Personal Independence Payments (PIPs)—allowances for people with disabilities who struggle with everyday activities—will also be reformed so they provide more tailored support to people’s individual needs and conditions.

The government will also do more to target benefit fraudsters.

The reforms would occur in the next Parliament, if the Conservatives win the general election.

Current Situation ‘Not Sustainable’

Mr. Sunak told attendees at the Centre for Social Justice that the UK spends £69 billion on benefits for people of working age with a disability or health condition. “That’s more than our entire schools budget; more than our transport budget; more than our policing,” Mr. Sunak said.

He added that spending alone on PIPs is forecast to increase by more than 50 percent over the next four years.

Prime Minister Rishi Sunak giving his speech on welfare reform, where he called for an end to the "sick note culture" and warned against "over-medicalising the everyday challenges and worries of life," in central London on April 19, 2024. (Yui Mok/PA Wire)Prime Minister Rishi Sunak giving his speech on welfare reform, where he called for an end to the "sick note culture" and warned against "over-medicalising the everyday challenges and worries of life," in central London on April 19, 2024. (Yui Mok/PA Wire)

“That’s not right; it’s not sustainable and it’s not fair on the taxpayers who fund it,” he said.

“We can’t afford such a spiralling increase in the welfare bill and the irresponsible burden that would place on this and future generations of taxpayers,” he added.

‘Assault on Disabled People’

Scope, a charity which campaigns for the fair and equal treatment of those with disabilities, called the proposals “an assault on disabled people.”

The group posted to social media platform X: “We are in a cost-of-living crisis. Government looking to slash disabled people’s income by hitting personal independence payment (PIP) is a horrific proposal. It’s dangerous and risks leaving disabled people destitute.”

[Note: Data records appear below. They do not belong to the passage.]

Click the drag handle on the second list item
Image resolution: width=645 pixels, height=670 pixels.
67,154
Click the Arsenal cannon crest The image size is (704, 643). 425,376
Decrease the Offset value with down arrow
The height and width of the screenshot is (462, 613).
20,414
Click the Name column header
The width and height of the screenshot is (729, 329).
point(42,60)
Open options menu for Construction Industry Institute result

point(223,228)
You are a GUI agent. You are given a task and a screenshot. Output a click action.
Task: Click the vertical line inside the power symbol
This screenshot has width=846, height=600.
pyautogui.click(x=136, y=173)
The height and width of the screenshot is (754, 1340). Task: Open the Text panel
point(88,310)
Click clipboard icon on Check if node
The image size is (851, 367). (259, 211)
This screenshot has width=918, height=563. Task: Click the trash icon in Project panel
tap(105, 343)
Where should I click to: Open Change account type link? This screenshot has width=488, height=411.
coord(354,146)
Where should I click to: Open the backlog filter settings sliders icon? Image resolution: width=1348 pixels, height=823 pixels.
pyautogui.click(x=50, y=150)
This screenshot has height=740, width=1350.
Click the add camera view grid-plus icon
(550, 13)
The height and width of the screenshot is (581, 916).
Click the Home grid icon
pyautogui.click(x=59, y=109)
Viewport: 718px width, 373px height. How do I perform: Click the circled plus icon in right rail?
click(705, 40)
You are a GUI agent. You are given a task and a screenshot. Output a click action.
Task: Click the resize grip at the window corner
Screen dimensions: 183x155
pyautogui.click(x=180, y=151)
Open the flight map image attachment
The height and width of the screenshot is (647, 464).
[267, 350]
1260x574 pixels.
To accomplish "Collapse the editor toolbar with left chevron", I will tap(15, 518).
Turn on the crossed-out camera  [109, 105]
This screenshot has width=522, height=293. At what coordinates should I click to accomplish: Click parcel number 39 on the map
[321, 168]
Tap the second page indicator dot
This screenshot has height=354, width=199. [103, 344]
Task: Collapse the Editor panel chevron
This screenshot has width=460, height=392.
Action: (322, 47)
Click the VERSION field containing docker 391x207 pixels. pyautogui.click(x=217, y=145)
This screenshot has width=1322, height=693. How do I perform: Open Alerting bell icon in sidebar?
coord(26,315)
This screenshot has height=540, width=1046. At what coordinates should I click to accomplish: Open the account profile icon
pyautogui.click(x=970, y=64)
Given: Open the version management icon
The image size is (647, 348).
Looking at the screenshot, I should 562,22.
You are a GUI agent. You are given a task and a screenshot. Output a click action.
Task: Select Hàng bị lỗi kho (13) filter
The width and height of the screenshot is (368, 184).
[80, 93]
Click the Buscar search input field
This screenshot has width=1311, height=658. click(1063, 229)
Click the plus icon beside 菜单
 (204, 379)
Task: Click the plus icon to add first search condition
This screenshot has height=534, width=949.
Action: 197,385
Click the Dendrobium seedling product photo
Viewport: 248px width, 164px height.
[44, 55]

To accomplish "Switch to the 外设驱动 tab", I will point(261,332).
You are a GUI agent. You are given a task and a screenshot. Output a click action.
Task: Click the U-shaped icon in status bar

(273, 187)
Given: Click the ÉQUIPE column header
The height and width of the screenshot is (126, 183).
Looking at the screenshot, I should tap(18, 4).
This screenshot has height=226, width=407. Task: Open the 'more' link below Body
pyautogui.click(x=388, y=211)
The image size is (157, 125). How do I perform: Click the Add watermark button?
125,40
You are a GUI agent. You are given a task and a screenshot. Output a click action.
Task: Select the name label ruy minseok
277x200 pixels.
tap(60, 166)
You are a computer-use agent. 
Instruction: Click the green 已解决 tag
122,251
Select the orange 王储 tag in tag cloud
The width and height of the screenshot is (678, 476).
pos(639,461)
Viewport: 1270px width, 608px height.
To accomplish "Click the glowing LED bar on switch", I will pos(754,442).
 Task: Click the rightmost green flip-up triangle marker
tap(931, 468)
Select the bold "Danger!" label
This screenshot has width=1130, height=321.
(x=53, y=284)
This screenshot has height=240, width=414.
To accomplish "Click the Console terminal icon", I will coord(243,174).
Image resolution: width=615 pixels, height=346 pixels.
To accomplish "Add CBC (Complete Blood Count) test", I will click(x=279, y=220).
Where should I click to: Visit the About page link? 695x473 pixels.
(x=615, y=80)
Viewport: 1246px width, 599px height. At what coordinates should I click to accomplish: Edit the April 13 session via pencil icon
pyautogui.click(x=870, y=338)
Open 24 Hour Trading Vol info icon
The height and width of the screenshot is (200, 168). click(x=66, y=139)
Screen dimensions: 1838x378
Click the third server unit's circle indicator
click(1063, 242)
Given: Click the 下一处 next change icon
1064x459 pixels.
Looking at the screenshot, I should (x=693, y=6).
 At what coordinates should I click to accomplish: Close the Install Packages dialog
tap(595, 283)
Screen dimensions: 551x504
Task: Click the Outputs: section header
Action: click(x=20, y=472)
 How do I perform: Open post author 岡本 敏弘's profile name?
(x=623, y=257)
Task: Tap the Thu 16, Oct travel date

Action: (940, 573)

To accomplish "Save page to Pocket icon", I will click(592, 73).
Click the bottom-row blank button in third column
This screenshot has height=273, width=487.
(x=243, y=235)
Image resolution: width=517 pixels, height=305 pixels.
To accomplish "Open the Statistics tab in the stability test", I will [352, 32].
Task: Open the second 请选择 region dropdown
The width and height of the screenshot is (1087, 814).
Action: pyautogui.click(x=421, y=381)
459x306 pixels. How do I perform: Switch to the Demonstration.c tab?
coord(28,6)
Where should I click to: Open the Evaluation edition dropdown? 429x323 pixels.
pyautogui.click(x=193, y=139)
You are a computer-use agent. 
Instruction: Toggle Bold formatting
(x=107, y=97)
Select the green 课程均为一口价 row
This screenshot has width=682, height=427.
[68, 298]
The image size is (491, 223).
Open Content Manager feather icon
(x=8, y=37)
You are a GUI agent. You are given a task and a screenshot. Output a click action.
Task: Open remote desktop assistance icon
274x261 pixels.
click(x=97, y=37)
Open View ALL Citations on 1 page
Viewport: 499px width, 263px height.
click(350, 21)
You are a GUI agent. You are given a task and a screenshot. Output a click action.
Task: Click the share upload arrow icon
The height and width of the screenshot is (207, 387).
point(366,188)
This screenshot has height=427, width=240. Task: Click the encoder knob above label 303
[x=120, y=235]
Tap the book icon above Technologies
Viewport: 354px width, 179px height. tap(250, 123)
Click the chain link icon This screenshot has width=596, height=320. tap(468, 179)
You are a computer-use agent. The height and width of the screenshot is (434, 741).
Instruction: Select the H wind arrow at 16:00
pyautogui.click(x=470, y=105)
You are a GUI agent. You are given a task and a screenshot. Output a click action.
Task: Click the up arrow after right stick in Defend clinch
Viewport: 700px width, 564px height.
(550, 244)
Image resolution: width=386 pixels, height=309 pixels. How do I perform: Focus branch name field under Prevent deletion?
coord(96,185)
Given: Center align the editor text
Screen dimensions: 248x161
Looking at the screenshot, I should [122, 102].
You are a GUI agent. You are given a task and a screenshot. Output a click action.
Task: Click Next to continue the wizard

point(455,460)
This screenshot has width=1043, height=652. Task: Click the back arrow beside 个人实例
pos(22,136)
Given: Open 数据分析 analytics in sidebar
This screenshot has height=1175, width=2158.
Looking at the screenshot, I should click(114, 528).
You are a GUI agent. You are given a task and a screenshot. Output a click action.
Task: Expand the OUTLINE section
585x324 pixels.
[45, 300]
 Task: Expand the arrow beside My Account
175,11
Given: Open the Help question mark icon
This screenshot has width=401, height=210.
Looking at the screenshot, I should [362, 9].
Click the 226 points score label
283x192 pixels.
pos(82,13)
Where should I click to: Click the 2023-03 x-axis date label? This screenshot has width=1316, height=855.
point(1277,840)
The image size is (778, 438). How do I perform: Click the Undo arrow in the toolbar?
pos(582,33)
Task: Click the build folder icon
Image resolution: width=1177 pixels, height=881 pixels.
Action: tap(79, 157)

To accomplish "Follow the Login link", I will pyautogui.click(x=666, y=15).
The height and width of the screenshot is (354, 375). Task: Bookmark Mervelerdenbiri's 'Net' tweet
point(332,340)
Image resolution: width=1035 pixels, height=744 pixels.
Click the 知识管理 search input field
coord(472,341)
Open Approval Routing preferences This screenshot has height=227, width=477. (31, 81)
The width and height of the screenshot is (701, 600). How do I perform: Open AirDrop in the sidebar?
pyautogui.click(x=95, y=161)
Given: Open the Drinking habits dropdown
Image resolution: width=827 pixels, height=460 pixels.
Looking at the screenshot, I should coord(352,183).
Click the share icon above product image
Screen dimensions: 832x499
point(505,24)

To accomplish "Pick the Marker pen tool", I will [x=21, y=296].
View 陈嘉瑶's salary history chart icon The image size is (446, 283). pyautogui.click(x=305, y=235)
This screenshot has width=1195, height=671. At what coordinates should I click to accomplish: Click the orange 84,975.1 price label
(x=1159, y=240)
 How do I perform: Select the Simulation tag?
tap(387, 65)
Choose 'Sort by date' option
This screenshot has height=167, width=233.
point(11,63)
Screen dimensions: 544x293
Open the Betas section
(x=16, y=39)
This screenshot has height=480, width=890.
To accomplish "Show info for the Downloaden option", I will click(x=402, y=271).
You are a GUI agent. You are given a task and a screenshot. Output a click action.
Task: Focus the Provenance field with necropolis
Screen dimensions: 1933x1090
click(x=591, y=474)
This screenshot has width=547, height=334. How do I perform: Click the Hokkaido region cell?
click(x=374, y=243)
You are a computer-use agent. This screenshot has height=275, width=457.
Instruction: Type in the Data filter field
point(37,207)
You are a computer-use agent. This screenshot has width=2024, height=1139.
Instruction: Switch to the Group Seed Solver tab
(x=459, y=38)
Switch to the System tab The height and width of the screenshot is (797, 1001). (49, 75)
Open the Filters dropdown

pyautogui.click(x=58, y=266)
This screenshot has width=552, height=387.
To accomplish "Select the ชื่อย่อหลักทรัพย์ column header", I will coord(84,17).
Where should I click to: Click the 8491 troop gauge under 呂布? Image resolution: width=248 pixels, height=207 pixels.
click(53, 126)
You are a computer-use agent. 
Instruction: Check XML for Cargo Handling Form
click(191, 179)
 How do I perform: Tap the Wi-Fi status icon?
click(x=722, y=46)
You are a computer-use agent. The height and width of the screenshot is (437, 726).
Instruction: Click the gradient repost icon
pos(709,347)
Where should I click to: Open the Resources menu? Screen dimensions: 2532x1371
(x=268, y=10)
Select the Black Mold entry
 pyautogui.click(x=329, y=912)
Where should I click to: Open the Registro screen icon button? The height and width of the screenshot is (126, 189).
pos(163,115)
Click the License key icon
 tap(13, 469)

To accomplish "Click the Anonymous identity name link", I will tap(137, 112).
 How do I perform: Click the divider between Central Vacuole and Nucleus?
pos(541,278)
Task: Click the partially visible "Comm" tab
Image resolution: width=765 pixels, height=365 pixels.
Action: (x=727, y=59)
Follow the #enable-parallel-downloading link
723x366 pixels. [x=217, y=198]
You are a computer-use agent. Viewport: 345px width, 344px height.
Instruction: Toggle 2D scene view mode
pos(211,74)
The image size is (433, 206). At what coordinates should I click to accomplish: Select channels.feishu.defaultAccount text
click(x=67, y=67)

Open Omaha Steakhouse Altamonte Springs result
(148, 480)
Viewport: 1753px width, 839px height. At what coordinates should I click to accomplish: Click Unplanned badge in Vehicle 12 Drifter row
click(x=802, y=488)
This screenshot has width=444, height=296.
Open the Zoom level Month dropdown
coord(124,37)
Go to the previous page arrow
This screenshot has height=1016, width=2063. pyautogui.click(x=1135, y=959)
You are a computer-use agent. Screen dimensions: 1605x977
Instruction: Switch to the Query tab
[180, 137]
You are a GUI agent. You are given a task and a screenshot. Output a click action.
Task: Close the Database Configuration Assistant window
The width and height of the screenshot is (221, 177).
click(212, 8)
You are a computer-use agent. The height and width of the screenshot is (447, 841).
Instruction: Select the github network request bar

The charity said that “much of the current record levels of inactivity are because our public services are crumbling. The quality of jobs is poor. And the rate of poverty amongst disabled households is growing.”

“Our impairments and conditions are not a ‘lifestyle choice,'” Scope said.

‘Hostile Rhetoric’

Dr. Katie Bramall-Stainer, chairwoman of the British Medical Association’s General Practitioners Council in England (GPC England), criticised the “hostile rhetoric” of “sick note culture.”

Dr. Bramall-Stainer said that Fit Notes are “carefully considered” by GPs before they are written. She said doctors understand the health benefits of work and that most people do want to work, “but when they are unwell, people need access to prompt care.”

The GPC England chairwoman continued: “With a waiting list of 7.5 million—not including for mental health problems—delays to diagnostics, and resulting pressures on GP practices, patients cannot get the treatment they need to be able to return to work.

“So rather than pushing a hostile rhetoric on ‘sicknote culture,’ perhaps the prime minister should focus on removing what is stopping patients from receiving the physical and mental health care they need, which in turn prevents them from going back to work.”

Universal Credit Facing Challenge of Long-Term Sick

This week, the Resolution Foundation think tank warned that the Universal Credit benefits system would have to change how it operates because its design did not anticipate the “steep rise” in the number of people with ill health or disabilities.

The Resolution Foundation said that since the benefits system was reformed, unemployment had fallen from 8.5 percent in 2011 to 3.8 percent in 2023. But 2.3 million claimants are now out of work because of ill health, almost double the figure when Universal Credit was introduced in 2013.

Last month, the Department for Work and Pensions published statistics showing that in Britain, 874,000 assessments carried out between January 2022 to November 2023 recorded mental and behavioural disorders in Universal Credit Work Capacity Assessment decisions.